▶ _Description of the task_
The range runs from the line containing "Go to Technische Daten tab" to the last line of the entries. Restate those lines word for word, without the pictures.

▶ _Source material_

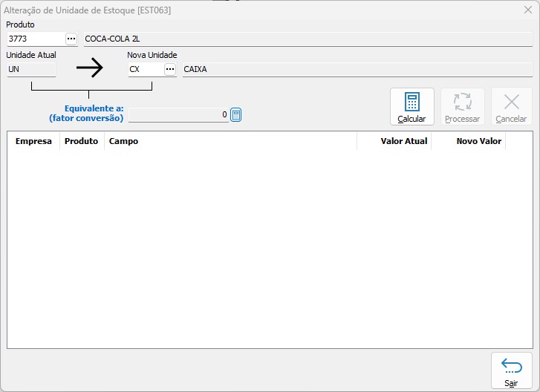Click the Unidade Atual field showing UN
Viewport: 540px width, 392px height.
(30, 69)
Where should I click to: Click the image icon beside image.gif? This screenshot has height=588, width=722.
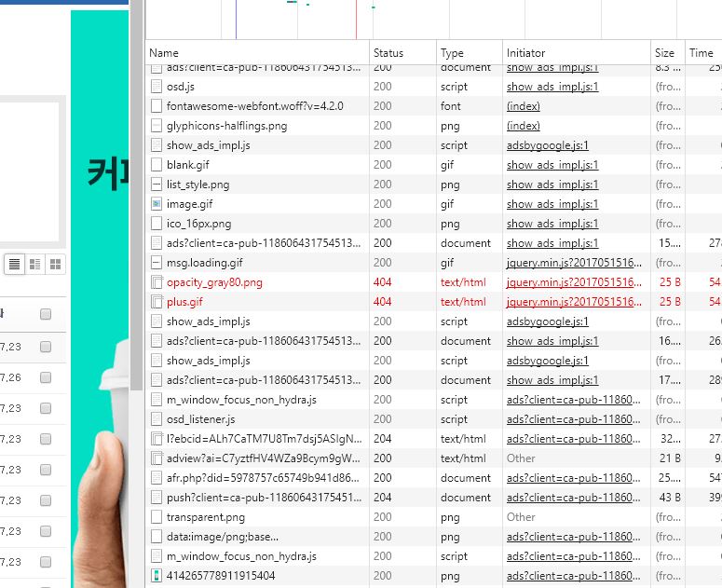157,204
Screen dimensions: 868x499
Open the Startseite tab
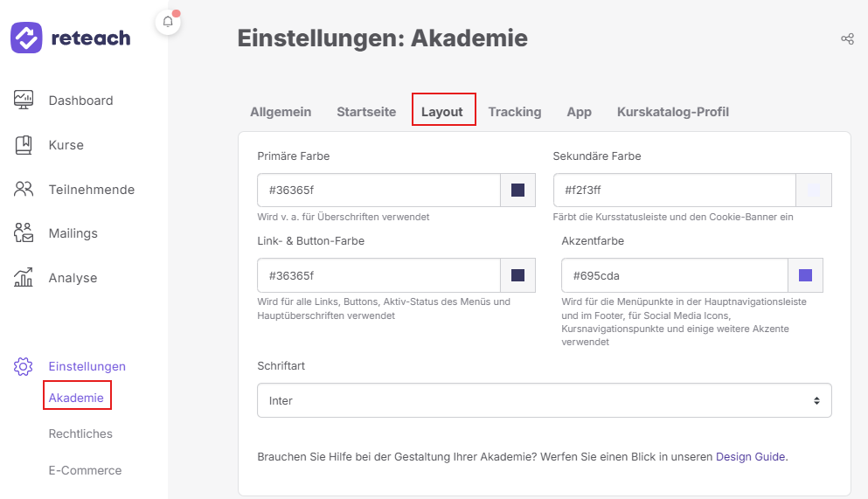click(366, 112)
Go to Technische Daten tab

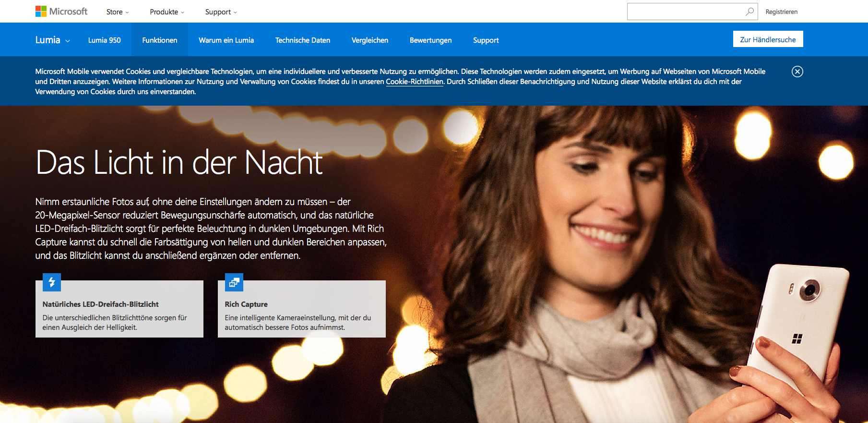click(302, 40)
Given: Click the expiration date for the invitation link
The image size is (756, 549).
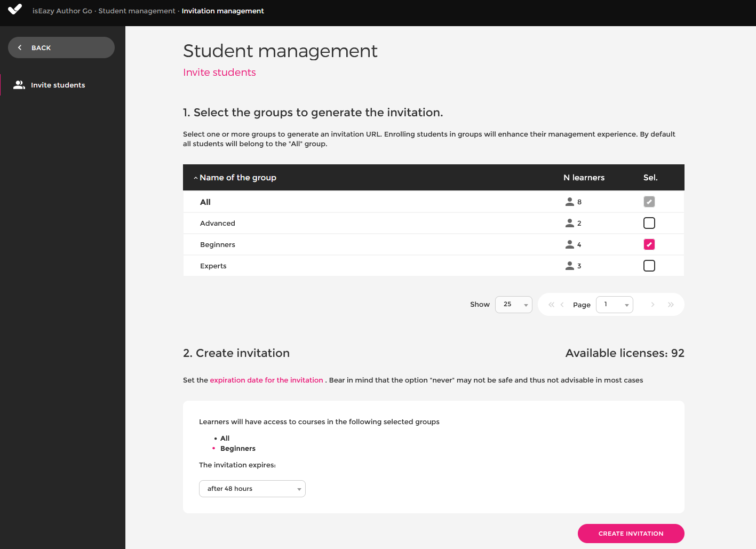Looking at the screenshot, I should (x=266, y=380).
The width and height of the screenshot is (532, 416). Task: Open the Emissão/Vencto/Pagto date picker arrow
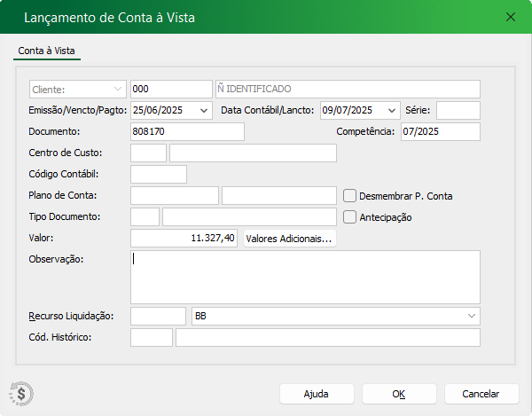click(x=204, y=111)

▶ _Solved exercise_
Go to Technische Daten tab

click(302, 40)
Given: Click the expiration date for the invitation link
The image size is (756, 549).
Looking at the screenshot, I should (x=266, y=380).
The width and height of the screenshot is (532, 416). Task: Open the Emissão/Vencto/Pagto date picker arrow
click(x=204, y=111)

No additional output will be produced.